Sunday, May 6, 2007

Rolling Out The Barrel...

Oh, THIS will fix EVERYTHING.





The St. Louis Cardinals take beer out of their locker room in the wake of the recent death of pitcher Josh Hancock...a locker room build inside BUSCH Stadium...an ediface that honors, salutes, hails, memorializes and pours beer. Barrels of it.













Baseball and beer go together. Take it from someone who just spent the afternoon at Miller Park...MILLER, that is, named after the brewery that sits just down the street from the stadium.

It's the home of the Brewers, who are named after those who make beer. It's filled with taps and bottles and glasses and cups all brimming with the stuff, not to mention signage that encourages you to drink more of it.


And, I don't see anything wrong with that.



Beer is made for adults, and adults make choices. Some are better than others. My choice this very afternoon was Diet Pepsi, since I drove.


Josh Hancock made a bad one. A fatal one. A choice that thankfully, didn't take anyone else's life.


He did the bulk of his drinking his last night in a bar, after the game. Most of today's athletes opt for protein shakes and the weight room after the final out. Hancock opted for 12 ounce free-weights across the street.



Banning beer in clubhouses may make management feel good, by sending a sign to fans that, damn it all anyway, we're serious about our players drinking. To accomplish that, we'll treat grown men like children.

# PROVIDED DATA:
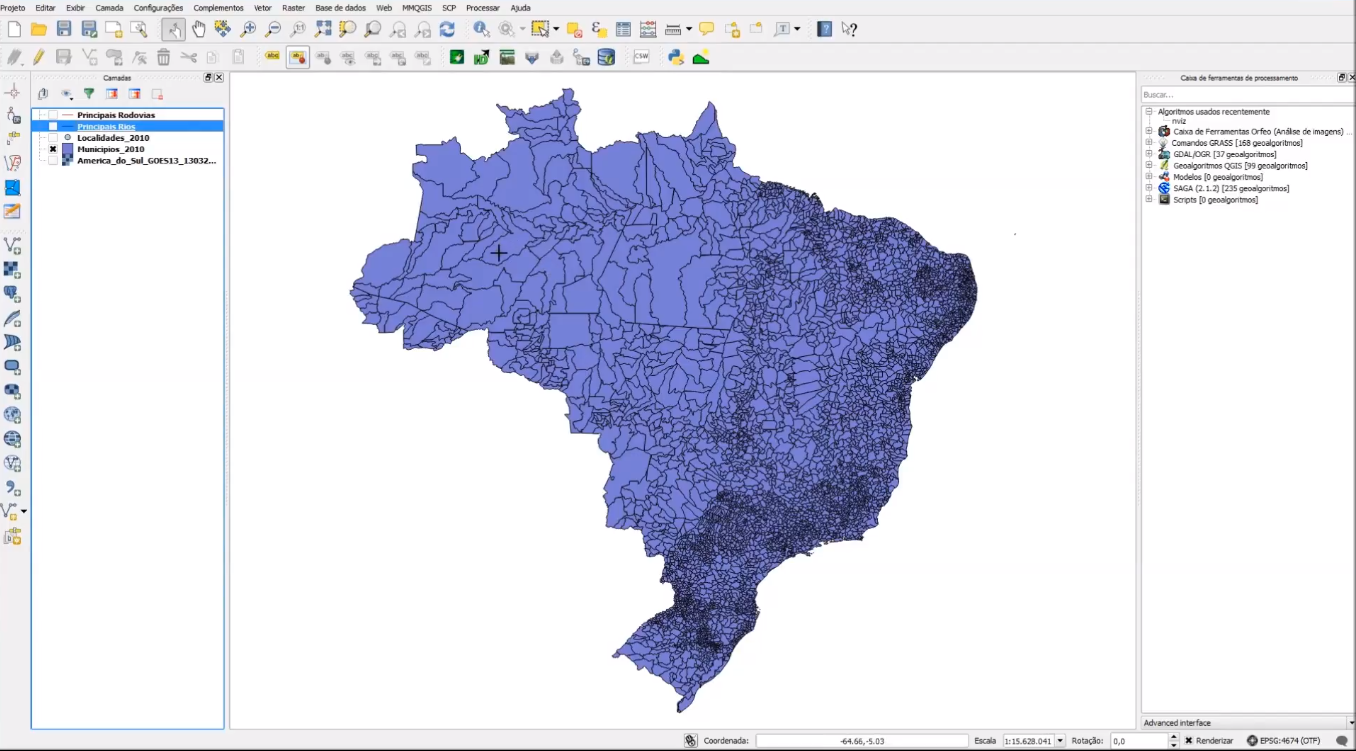Viewport: 1356px width, 751px height.
Task: Open the measure tool on the toolbar
Action: click(x=675, y=29)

# PROMPT:
Continue the blog post about the Cardinals' clubhouse beer ban, starting after its final sentence. The material has no connection to the blog post about the Cardinals' clubhouse beer ban.

# ANSWER TO THIS TASK:
The truth is, they probably do it for liability reasons--they don't want to get sued if an employee gets crocked on premises and slams into a family of six on the way home from the park.



Clubs should extend to players the same courtesy they do their fans: you make the choice, and you're trusted to make the responsible one. If baseball was truly serious about distancing itself from alcohol, it would roll the barrels out, replace the taps with milk cartons and take the brewery names off the cornerstone.

That won't happen. And, it shouldn't.

Treat fans like adults. Players, too.

Josh Hancock got a wake-up call three days before the crash that claimed his life, when he was in an accident that authorities say was inches away from killing him. Hancock didn't get it. He made irresponsible choices, right up until the one that killed him. The team didn't intervene with dicipline or counseling when it was apparent Hancock was hitting it too hard.

He won't get another chance to make another one--others, though, shouldn't lose their opportunity because of his poor ones.